«Non fate i bravi», il diario degli ultimi mesi della conduttrice de «Le Iene», scomparsa lo scorso agosto per un cancro.
Noi, l’abbiamo letto e ci abbiamo trovato dentro «vita», «karma», «errori», «zucchero a velo», «hater», «paura», e «malattia», ma scritta una volta sola. E, più di tutto, pensieri d’amore per mamma Margherita
Se li appuntava di notte, sul cellulare, al buio. Capitava così che mamma Margherita si svegliasse e la vedesse digitare velocemente sulla tastiera.

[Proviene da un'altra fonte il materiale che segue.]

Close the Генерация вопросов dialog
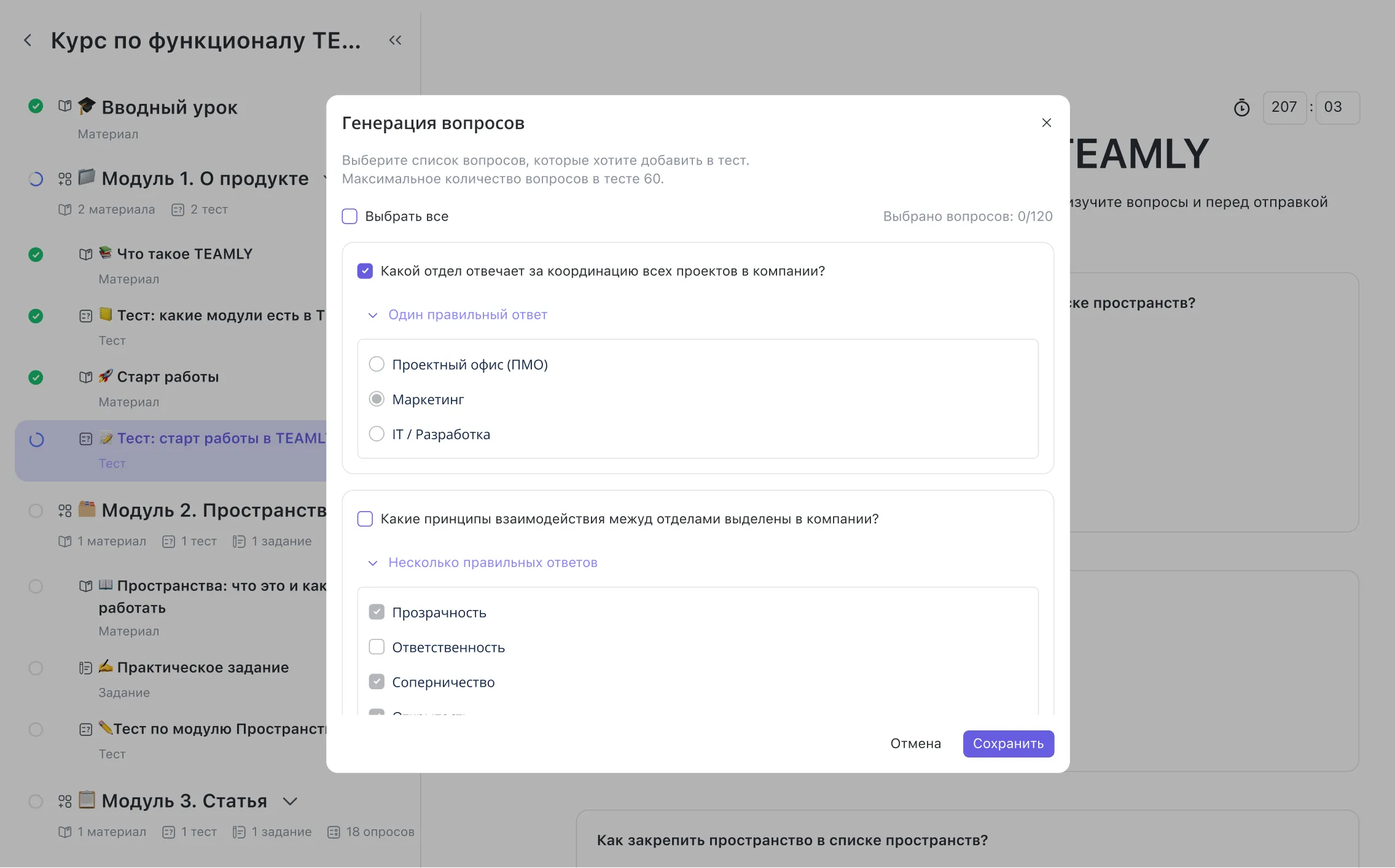1395x868 pixels. [x=1046, y=123]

Di giorno, poi, glieli leggeva, perché a lei non ha mai nascosto nulla. Quei pensieri – di Nadia Toffa – ora sono diventati un libro.
Come da suo desiderio. Raccolti dalla madre e pubblicati postumi, dopo la sua scomparsa, il 13 agosto scorso per un cancro. Aveva 40 anni. Non fate i bravi (edizioni Chiarelettere), esce e i proventi andranno in beneficenza.

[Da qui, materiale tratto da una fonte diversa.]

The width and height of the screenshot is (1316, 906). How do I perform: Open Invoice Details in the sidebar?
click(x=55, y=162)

Non è un racconto autobiografico, non parla di quello che le è successo, è molto diverso da quel Fiorire d’Inverno che la conduttrice e inviata de Le Iene aveva scritto – tra polemiche – nel 2018, quasi un anno dopo l’improvviso malore a cui aveva fatto seguito la diagnosi.
E poi le operazioni, la chemio, le parrucche, che la giornalista non ha mai nascosto nel continuare ad andare in onda.
I pensieri di Non fate i bravi (il titolo lo spiega Nadia stessa in un passaggio: «Tutti ci dicono fate i bravi, io vi dico non fate i bravi. Se sei sul libro delle partenze non incide fare o meno i bravi»), li ha scritti negli ultimi mesi, tra gennaio e giugno del 2019, quando, dopo i molti attacchi subiti online Nadia scelse di rimanere in silenzio.
In questo modo però, si legge nella prefazione, ha continuato a «non nascondere nulla e a essere se stessa fino alla fine».
Nadia scrive di vita, di karma, di errori che vale la pena commettere, di «nuvole», «granelli di sabbia» e «zucchero a velo». Di «adrenalina» che ha sempre voluto sperimentare.
In pista, a Monza a 300 all’ora, nelle strade di Caracas, o in Iraq, poco distante dalle bandiere dell’Isis. La parola «malattia» la usa solo una volta, non è più il momento; «dolore», qualche volta in più.
«Ci rende più profondi, più forti, è una cassa di risonanza delle emozioni», fa sapere in una pagina. Si sofferma su ciò che ha sempre amato: «Il caldo, anche afoso, adoro bere il caffè bollente e odio il freddo».
Questi pensieri, lascia intendere Nadia, dovrebbero essere intenzioni anche da non malati. Uno su tutti: «Una piccola parte della vita sono eventi che accadono, tutto il resto è come reagisci».
Lei, racconta in un altro passaggio, non ha mai voluto farsi leggere le carte, non si è mai fermata per strada, non si è mai rivolta a uno sciamano. «Preferisco aspettare la mia sorte senza sapere», scrive, «Chi non vuol sapere è padrone di tutti i giorni».
E la «paura»? Trova spazio in diverse pagine. Non la si può ignorare, spiega Nadia. Tutti hanno paura. Lei, da piccola, la sfidava salendo le scale al buio. Col tempo ha imparato che «per venirne fuori bisogna buttarsi dentro, a capofitto». Gli «hater», la conduttrice li definisce «scimmie», «odiatori urlatori». «Mamma Margherita» non lo scrive mai, Nadia.
Ma basta leggerne le prima pagine, per capire che è ovunque. Come una «leonessa», come «una galassia d’amore».